Speaking of quixotic records, the only thing that could possible explain the Montreal Canadiens being 15-3-3 at home and 3-17-2 on the road is abject terror toward fan reaction following losses in the Forum.

* Next Saturday's "Beltway Brawl" at USAir Arena, Vincent Pettway defending his International Boxing Federation 154-pound title against Simon Brown in a Baltimore vs. Washington showdown, doesn't lack for a strong undercard. Bernard Hopkins and Segundo Mercado, who staged one of the classic bouts of 1994, meet for the IBF middleweight crown and Darryl Tyson defends his U.S. Boxing Association lightweight title against former world titlist Freddy Pendleton.

* Just when you think the Washington Capitals are going to sail off the end of the earth and miss the NHL playoffs for the first time since 1983 by losing five of six games and making things tough on themselves, they hammer pesky Hartford and come a minute from shutting out Pittsburgh in its building. The Caps looked to have sixth place cinched and can do mighty damage to the hopes of the defending champion New York Rangers making it back to postseason play with a victory in Madison Square Garden tonight. Wouldn't that be sweet?

* It was on this day in 1901 that the first American League game ever was played, Chicago beating Cleveland, 8-2, at home. Chicago won the pennant behind pitcher-manager Clark Griffith, who went 24-7 and chipped in with a .303 batting average. The fifth-place Orioles were loaded with Joe McGinnity (26-20), John McGraw (.349) and Mike Donlin (.347), but depth must have been a big problem.

* The Kemper Open is probably lighting votive candles in hopes of retaining its spot on the PGA Tour right in front of the U.S. Open. Joining Nick Price, Jose Maria Olazabal, Greg Norman, Lee Janzen and Seve Ballesteros at Avenel in Potomac June 5-11 are Scott Hoch, Bill Glasson, Tom Lehman, Scott Simpson and Brad Bryant, all of whom won tournaments and set personal bests for money winnings in 1994.

* The Tour DuPont race certainly won't want for cycling talent in the broadcast booth, ESPN lining up Greg LeMond and Davis Phinney to expert alongside stage-by-stage announcer Phil Liggett. A preview show Wednesday (5:30-6 p.m.) starts things off, then ESPN will devote a half-hour race progress show daily until the conclusion May 7. The race begins in Wilmington, Del., and ends in Greensboro, N.C., skipping Maryland altogether.

* Just a quick perusal of the fourth edition of "Total Baseball" and you realize why it has won designation from the game as "the Official Encyclopedia of Major League Baseball." There's extremely interesting articles to go along with the usual deluge of numbers, one being an attempt to pick the 100 greatest players of all time. Fans, start your arguments. The Orioles place five: Frank and Brooks Robinson, Jim Palmer, Luis Aparicio and Cal Ripken.

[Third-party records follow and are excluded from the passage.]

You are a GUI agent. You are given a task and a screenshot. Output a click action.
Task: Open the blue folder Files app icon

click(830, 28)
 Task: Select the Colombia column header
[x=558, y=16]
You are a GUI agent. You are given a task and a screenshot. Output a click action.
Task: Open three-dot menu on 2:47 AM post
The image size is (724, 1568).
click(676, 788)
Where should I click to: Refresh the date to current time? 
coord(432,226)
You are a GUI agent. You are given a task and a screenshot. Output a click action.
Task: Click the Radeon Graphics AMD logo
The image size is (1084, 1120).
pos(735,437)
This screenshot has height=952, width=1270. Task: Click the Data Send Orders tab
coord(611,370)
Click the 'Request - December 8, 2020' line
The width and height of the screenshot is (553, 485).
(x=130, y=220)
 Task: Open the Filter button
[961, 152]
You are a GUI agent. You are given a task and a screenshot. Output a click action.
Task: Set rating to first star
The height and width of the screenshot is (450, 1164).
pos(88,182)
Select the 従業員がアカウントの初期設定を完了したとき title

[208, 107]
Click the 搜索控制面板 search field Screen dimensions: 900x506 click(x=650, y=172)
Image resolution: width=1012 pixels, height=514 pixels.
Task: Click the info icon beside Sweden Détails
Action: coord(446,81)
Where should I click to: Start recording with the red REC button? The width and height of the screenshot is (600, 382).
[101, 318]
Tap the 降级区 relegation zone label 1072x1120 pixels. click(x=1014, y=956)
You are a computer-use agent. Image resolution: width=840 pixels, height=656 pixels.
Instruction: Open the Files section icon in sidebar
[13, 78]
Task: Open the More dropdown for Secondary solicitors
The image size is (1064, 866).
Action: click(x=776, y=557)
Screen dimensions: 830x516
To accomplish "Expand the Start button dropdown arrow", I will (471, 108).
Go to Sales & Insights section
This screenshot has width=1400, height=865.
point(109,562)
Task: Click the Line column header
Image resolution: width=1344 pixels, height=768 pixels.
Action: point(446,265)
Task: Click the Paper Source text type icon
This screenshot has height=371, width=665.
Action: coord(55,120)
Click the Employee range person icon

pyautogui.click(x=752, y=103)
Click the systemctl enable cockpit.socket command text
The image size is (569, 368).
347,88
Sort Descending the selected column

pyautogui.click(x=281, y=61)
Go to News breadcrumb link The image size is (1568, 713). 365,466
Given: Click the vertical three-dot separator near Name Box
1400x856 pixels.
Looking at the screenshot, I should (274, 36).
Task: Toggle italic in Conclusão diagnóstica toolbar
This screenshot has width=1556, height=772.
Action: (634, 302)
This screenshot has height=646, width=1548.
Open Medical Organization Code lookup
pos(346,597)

* Just 20 of the 89 women competing on the 15-stop Coors Light Beach Volleyball Tour are non-Californians and all but one of their tourneys will be on TV, including four on CBS live. . . . A gent named Abdelkader El Mouaziz of Morocco ran a 2:14:45 marathon over the weekend. Good time, huh? It barely landed him 10th place in the Rotterdam Marathon. . . . The state had just one placement at the indoor championships of the U.S. Archery Association, but it was the right one, Carol Pelosi of Greenbelt winning the crossbow event for senior ladies.


* A prime example of someone making chicken salad out of a sow's ear was turned in by ESPN over the weekend, the Berman-Theismann-Kiper juggernaut turning a basically what's-the-big-deal NFL draft into an informative and entertaining show.

* It's unfortunate the large and appreciative crowd at the NCAA Women's Southeast Regional Gymnastics Championships two weeks ago at Towson State didn't get a chance to see two-time collegiate all-around champ Jenny Hansen at her best. The junior finished second here, but picked up her third straight individual title at the NCAA final with a brilliant 39.8 score (out of 40), with a perfect 10 on the balance beam, a 9.975 vault, a 9.875 bar and 9.950 floor exercise.